Selection:
And it's in context of that particular time frame of trying to do.
Yeah.
Because that is a time where you block out the sun.
And you'd think, you know, that the stars would probably pop out a decent amount during that time when you're blocking the brightest stars.
Sure.
Yeah.
I can see how that could be super confusing for people.
Because it's a weird thing, too.
Yeah.
You know, we're not used to being like, hey, what solar corona instrument were you using?
And how much did it block out the sun?
And to your point, though, about the pre flight and post flight.
Press conference, like their overall demeanor seems very similar.
Like, they're, they're, but do they look bored out of their fucking minds?
You know?
Yeah.
I mean, it's just so easy to manipulate people based on.
Yeah, exactly.
I'll find, I think even on my laptop in my original timeline, I think just off to the right, I'll pull it up later and see if I can find the edit where I had that part because you just can't.
Yeah.
It's just psychology.
And we know for a fact at the same exact time in history, the US government was doing fucking mind control with LSD on people to create Manchurian cannons.
That's real.
Yeah.
That's true.
Yeah.
So, like, you can't call people crazy for trying to, you know.
That's why I don't.
You know, my documentary or my long video, the first thing I say is, like, there's actually some great questions.
Right.
I understand.
These are good things to talk about.
Yeah.
Lots of times, though, unfortunately, the answers might be more benign than people expect.
Yes.
You know?
Right.
But lots of times, if you know the context, but my favorite, you know, is when Bart's talking about that whole thing, this is the weirdest thing.
He calls it a smoking gun, and it's the video where he's like, this is.
Not meant for public release.
I called NASA.
Oh, of the fake thing in the window.
That's just me, the thing in the window.
Yeah.
Dude, that whole, every, especially in the original, like that.
Pull that up so we can show it.
The Joe Rogan interview, when he's explaining it, like almost every fourth word he says is just like wrong, wrong, wrong.
Really?
Oh, he goes on to say things like, well, let's start there because I have a whole, if you want to break this kind of stuff down.
Yeah, let's break this thing down for folks.
So he calls this a smoking gun.
First off, the reason it says not for public release.
Distribution.
Yeah.
It's because this was like literally a film meant for schools and stuff like that.
It wasn't meant for like resale.
It wasn't meant for things were different in the 60s, 70s when you're handing out film reels, right?

Problem set:
- A) Answer these about the conversation, one answer per line with matching labels:
(i) What do they say is blocked out during the time frame mentioned at the start?
(ii) What does Bart call the video with the thing in the window?
(iii) According to the speaker, what was that film literally meant for?
- B) Duplicate the part of the conversation from "So he calls" up to and including "film reels, right?".

Recorded data:
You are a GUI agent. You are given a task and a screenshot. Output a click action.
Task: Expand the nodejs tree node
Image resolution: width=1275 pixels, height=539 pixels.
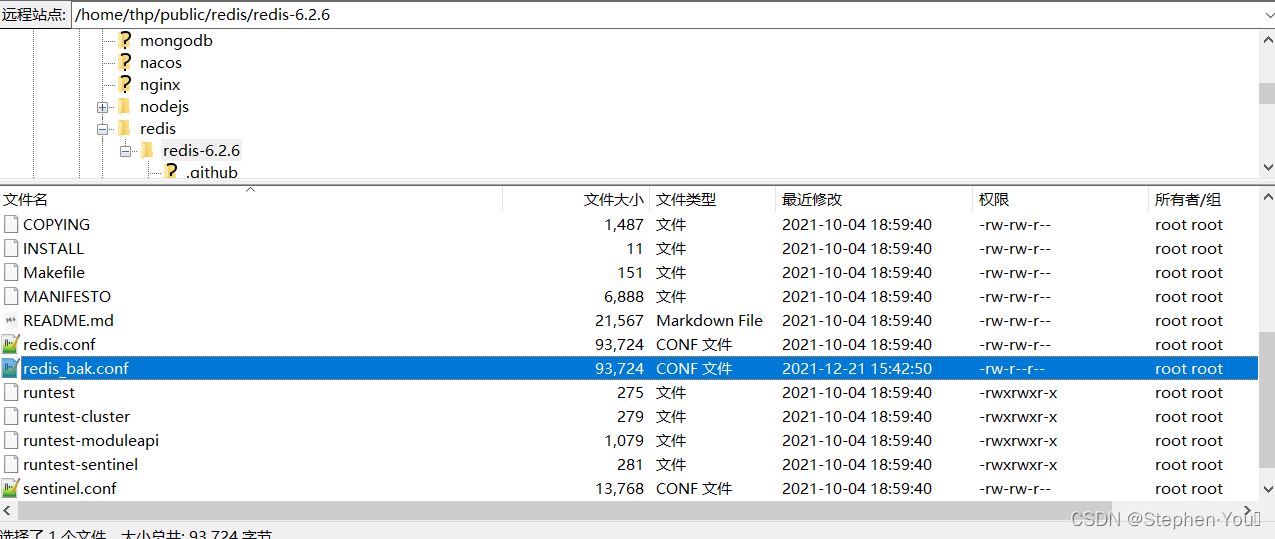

Results for the exercise:
- A)
(i) The sun.
(ii) A smoking gun.
(iii) Schools and stuff like that.

- B)
So he calls this a smoking gun.
First off, the reason it says not for public release.
Distribution.
Yeah.
It's because this was like literally a film meant for schools and stuff like that.
It wasn't meant for like resale.
It wasn't meant for things were different in the 60s, 70s when you're handing out film reels, right?